Aunque la noche, conmigo,
no la duerme ya,
sólo el azar nos dirá si es definitivo.
Que aunque el gusto nunca mas
vuelve a ser el mismo,
en la vida los olvidos
no suelen durar.
Jaime Gil de Biedma
Me levanto con dolor de cabeza, llevo días durmiendo mal y ya no sé si tomarme un nuevo analgésico o pegarme un tiro. Descartada la última opción por la falta de armas de fuego (en ocasiones echo de menos una Segunda Enmienda en la Constitución Española), opto por engullir dos pastillitas de golpe aunque sé que, instalado ya el runrún en el interior del párpado derecho, solo van a servir para rellenar un estómago que anda más que vacío desde ayer.

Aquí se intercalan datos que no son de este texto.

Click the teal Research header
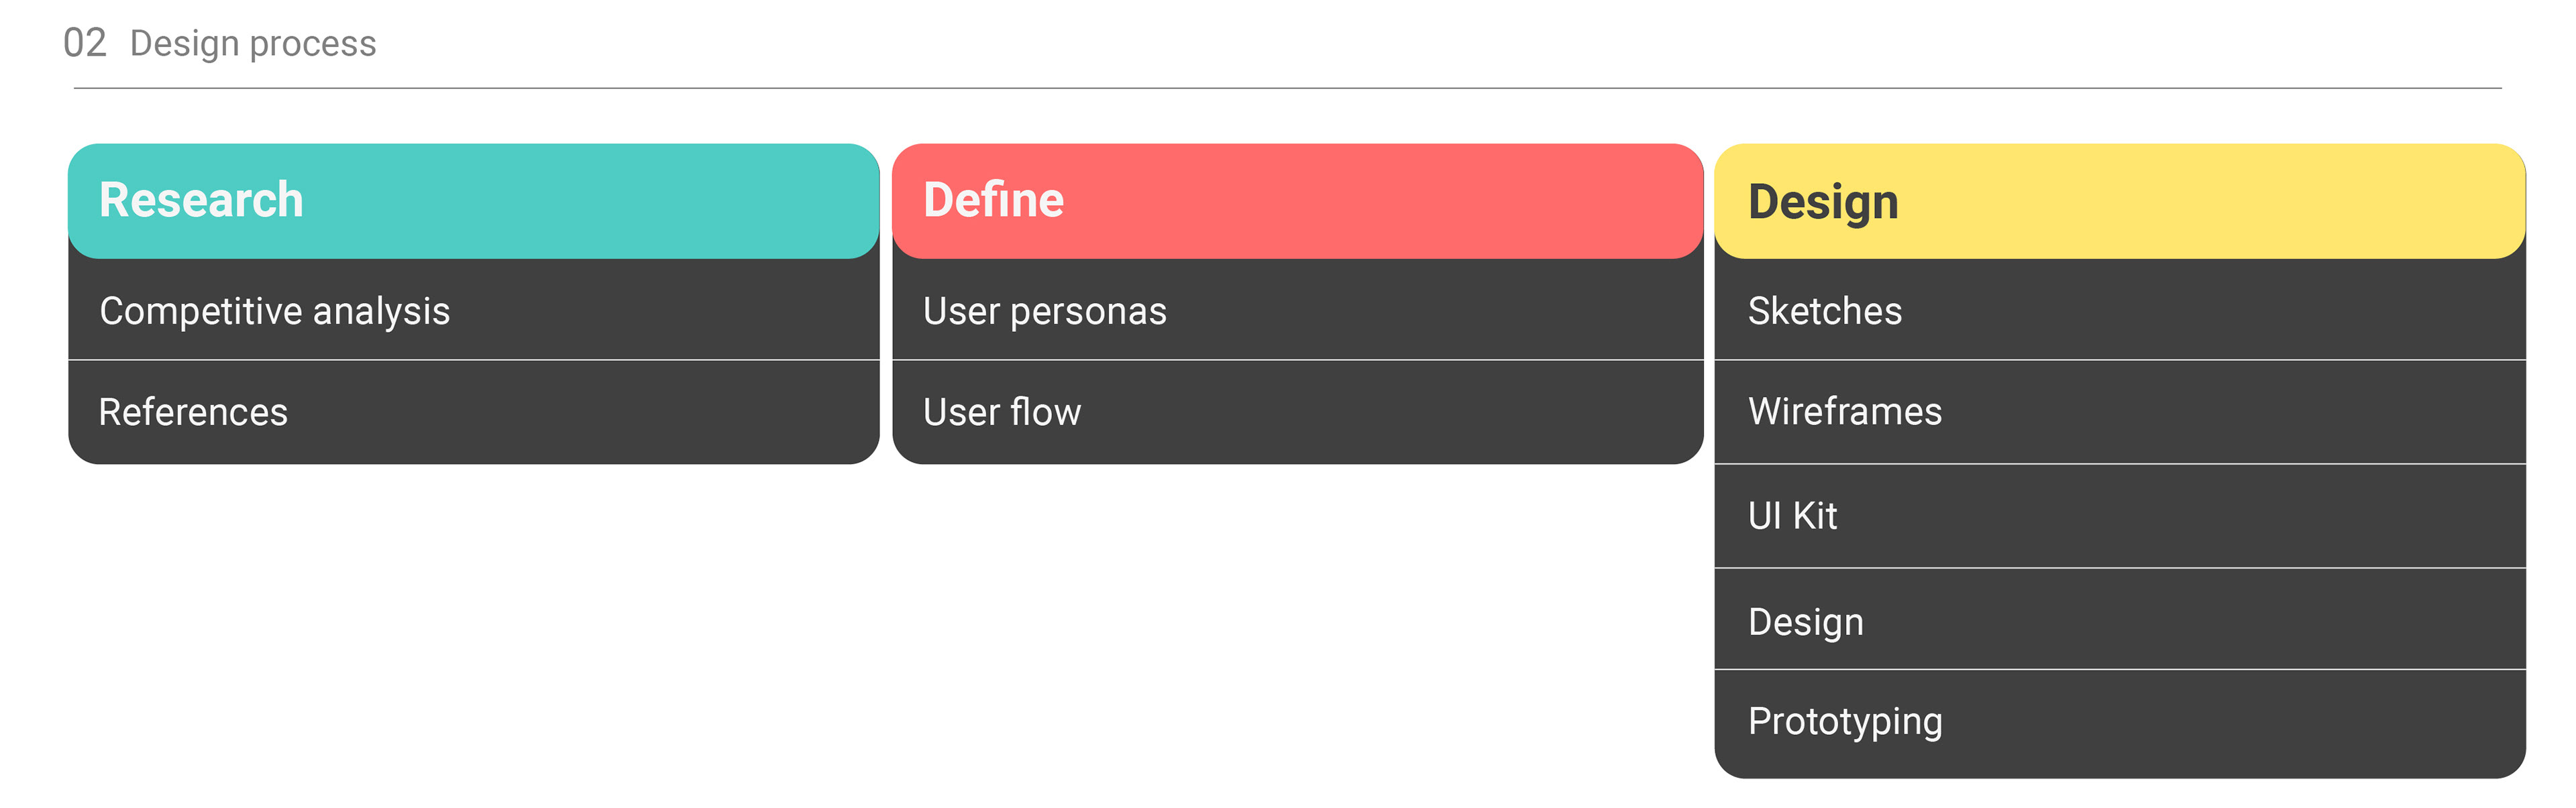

Luce el sol y no es una buena noticia. El dolor me transforma en un vampiro lechoso, lento y torpe. Choco con la pared, choco con la puerta al salir de casa y acabo tropezando con el último escalón, todo eso antes de alcanzar la calle. Repaso la minúscula lista de la compra mientras aprieto contra el puente de la nariz las gafas de sol. Llego donde Ramón y me tiro, casi literalmente, sobre la primera mesa que encuentro vacía. Un zumo de naranja, un agua con gas y poleo menta, nada de comer. Intento contar cien al revés, pero a la altura del sesenta y tres ya he perdido el fuelle, el sentido y la maldita gracia del ejercicio que debe evitar que me vuelva gilipollas a corto plazo. Por eso, porque me da la gana y porque lo intento desde hace días, empiezo a escribir una nota mental. Pero tengo la cabeza espesa, el ánimo escaso y el pecho un tanto encogido. Happy ending, Happy ending y más Happy ending, desde el fondo del bolso. Todo es azaroso, solo él (el azar) sabrá lo que es o no definitivo. ¡Menuda versión! Pobre Gil de Biedma. Pobre, tú, pobre yo, y pobre la madre que nos trajo al mundo tan tontos.